* **What to produce**
In the entries below, repeat only the lines between those holding "You are a GUI" and "Pornstars Y (938, 497)", inclusive. Leave pictures out.

[[ Extracted entries, beginning ]]

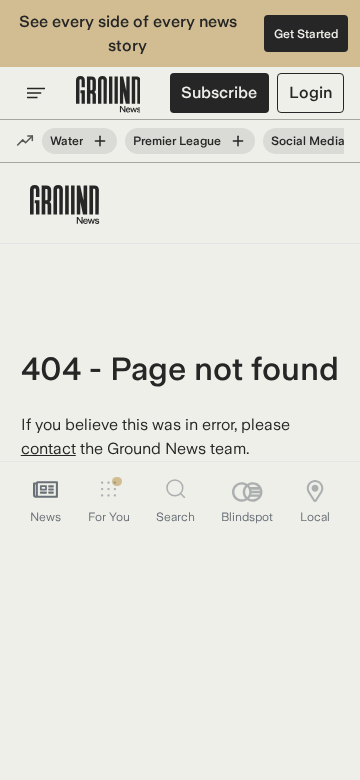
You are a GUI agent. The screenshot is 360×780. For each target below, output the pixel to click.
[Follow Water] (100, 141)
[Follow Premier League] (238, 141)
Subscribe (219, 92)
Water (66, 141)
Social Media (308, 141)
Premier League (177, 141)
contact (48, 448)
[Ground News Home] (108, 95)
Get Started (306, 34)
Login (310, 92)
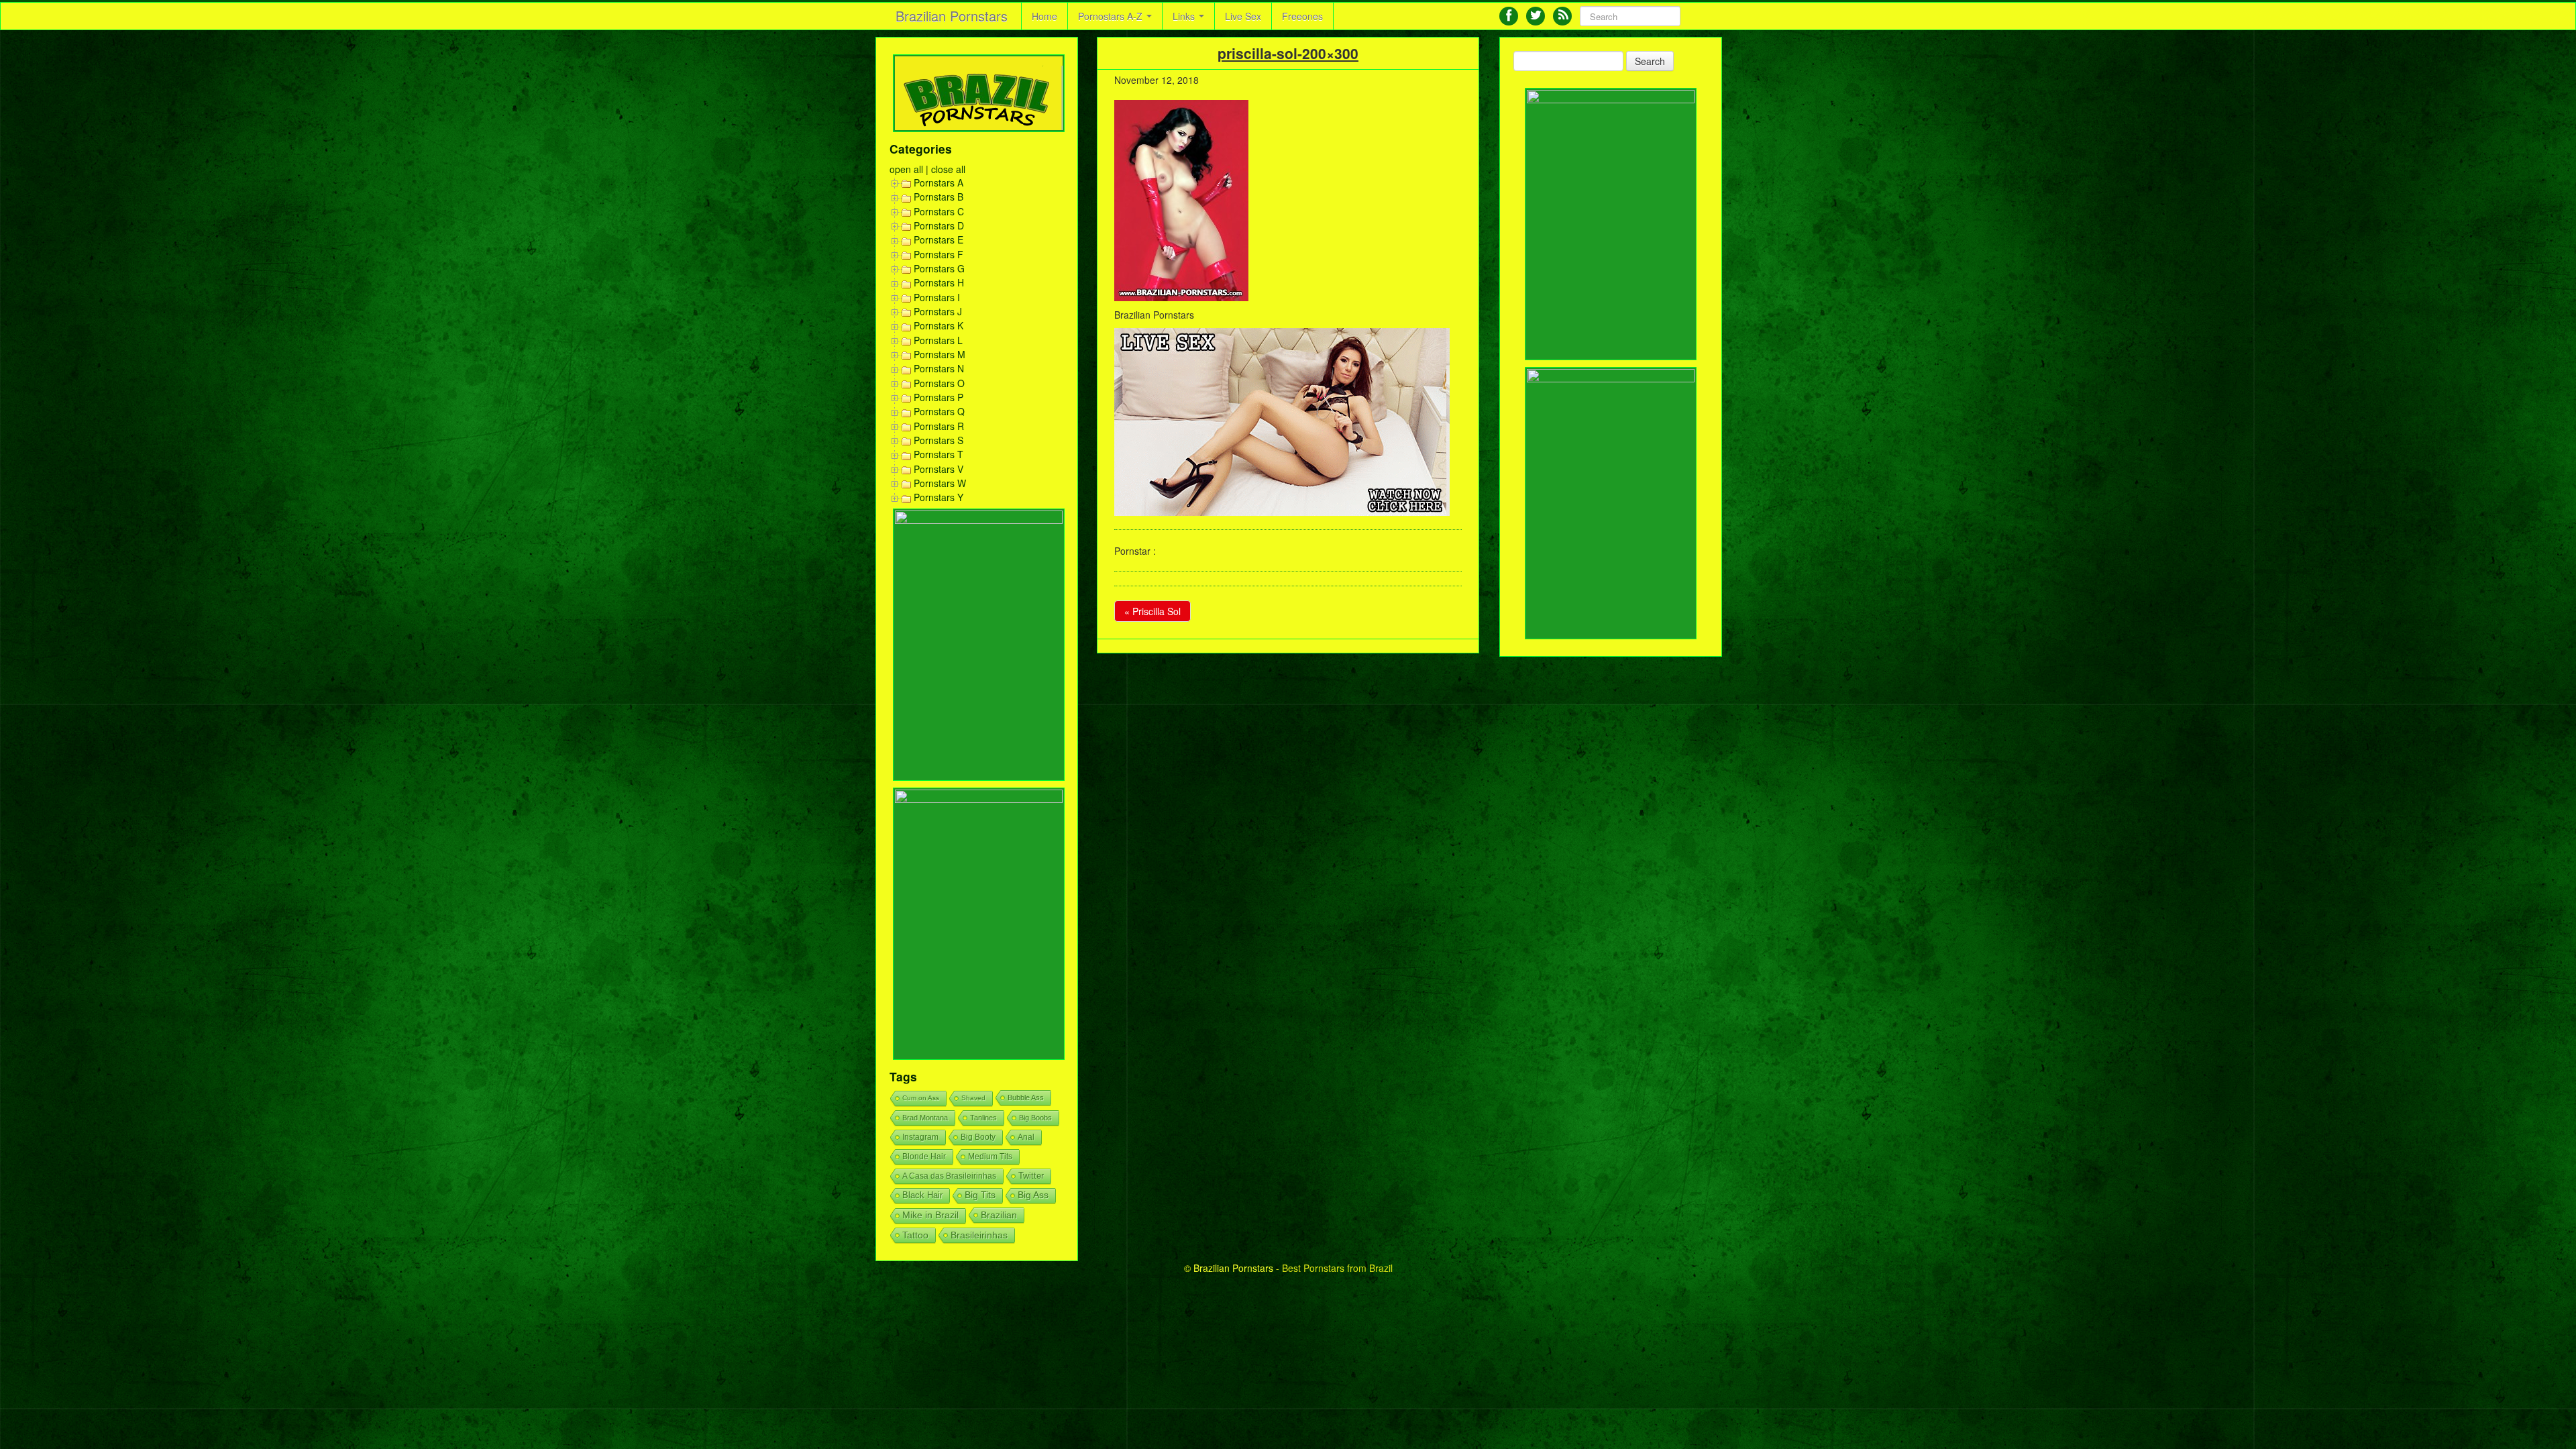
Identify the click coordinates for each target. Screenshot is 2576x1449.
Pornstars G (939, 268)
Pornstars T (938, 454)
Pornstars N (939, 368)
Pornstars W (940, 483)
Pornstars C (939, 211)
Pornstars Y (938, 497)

[[ Extracted entries, end ]]
[[ Extracted entries, beginning ]]

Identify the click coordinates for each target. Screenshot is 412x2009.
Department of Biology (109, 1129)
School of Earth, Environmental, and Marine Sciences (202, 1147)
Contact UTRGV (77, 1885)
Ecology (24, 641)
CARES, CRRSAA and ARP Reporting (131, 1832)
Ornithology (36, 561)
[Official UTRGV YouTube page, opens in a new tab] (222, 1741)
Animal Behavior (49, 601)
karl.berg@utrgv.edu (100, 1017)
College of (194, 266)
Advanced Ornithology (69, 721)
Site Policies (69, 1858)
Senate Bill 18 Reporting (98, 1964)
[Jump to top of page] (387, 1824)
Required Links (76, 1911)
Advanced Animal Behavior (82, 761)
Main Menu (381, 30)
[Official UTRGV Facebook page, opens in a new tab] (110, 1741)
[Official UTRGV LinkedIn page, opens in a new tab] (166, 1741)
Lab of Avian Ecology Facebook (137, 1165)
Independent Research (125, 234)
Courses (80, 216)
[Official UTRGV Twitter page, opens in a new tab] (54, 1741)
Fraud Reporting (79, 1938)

[[ Extracted entries, end ]]

* **Written answer**
You are a GUI agent. The screenshot is 360×780. For each target below, output the pixel to click.
[Follow Water] (100, 141)
[Follow Premier League] (238, 141)
Subscribe (219, 92)
Water (66, 141)
Social Media (308, 141)
Premier League (177, 141)
contact (48, 448)
[Ground News Home] (108, 95)
Get Started (306, 34)
Login (310, 92)
Identify the click coordinates for each target. Screenshot is 2576x1449.
Pornstars G (939, 268)
Pornstars T (938, 454)
Pornstars N (939, 368)
Pornstars W (940, 483)
Pornstars C (939, 211)
Pornstars Y (938, 497)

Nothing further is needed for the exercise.